AIM
Format the lines of the listing below, from the line with "Open the PDF合并 (PDF Merge) tool" up to and including the line with "Action: point(265,41)", as a JSON list of strings with one string per line and blank lines omitted.

STORED ROWS
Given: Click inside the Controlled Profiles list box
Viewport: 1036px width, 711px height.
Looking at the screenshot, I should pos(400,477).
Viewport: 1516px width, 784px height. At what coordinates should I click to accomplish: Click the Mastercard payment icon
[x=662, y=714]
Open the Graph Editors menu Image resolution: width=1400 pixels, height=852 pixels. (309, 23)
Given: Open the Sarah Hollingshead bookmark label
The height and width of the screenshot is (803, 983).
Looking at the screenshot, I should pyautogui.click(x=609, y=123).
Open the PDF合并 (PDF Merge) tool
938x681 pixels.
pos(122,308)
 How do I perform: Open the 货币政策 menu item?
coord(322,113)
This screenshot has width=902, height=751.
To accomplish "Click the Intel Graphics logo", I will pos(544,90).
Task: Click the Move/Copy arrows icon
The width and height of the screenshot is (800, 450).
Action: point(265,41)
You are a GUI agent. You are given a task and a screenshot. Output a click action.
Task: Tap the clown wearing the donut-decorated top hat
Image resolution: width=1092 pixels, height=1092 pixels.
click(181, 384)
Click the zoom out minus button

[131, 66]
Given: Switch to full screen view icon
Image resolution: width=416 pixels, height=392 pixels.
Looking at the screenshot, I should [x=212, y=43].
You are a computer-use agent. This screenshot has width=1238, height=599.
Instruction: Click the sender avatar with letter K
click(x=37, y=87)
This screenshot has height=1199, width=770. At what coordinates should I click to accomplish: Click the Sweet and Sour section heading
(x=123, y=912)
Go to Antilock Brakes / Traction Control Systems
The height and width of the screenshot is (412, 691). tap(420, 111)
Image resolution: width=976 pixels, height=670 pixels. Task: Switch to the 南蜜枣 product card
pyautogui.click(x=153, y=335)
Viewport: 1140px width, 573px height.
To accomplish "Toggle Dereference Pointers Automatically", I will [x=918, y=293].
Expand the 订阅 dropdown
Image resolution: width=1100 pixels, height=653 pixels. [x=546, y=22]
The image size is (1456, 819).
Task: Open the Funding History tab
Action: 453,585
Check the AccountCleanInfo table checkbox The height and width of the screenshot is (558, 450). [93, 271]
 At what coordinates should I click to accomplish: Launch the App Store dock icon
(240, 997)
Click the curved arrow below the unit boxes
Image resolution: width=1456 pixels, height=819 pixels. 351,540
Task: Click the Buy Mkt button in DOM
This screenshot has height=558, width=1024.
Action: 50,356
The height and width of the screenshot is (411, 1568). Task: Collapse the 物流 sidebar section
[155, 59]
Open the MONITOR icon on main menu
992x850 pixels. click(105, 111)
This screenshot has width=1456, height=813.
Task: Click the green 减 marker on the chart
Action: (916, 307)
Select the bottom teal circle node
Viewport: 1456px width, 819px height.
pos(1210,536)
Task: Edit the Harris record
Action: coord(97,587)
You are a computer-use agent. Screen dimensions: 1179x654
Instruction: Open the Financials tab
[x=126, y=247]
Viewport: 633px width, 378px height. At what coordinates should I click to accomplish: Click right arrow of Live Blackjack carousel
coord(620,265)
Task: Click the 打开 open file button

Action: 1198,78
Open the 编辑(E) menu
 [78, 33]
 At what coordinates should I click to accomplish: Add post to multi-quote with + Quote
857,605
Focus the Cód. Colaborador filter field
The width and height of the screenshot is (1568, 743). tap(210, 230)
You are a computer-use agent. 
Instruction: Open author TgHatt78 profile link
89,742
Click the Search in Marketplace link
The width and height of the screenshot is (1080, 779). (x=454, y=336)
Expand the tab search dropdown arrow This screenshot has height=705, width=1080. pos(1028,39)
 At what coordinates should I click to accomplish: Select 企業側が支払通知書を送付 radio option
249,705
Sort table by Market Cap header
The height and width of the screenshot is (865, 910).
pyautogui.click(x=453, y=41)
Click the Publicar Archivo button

TASK OUTPUT
[
  "Open the PDF合并 (PDF Merge) tool",
  "938x681 pixels.",
  "pos(122,308)",
  " How do I perform: Open the 货币政策 menu item?",
  "coord(322,113)",
  "This screenshot has width=902, height=751.",
  "To accomplish \"Click the Intel Graphics logo\", I will pos(544,90).",
  "Task: Click the Move/Copy arrows icon",
  "The width and height of the screenshot is (800, 450).",
  "Action: point(265,41)"
]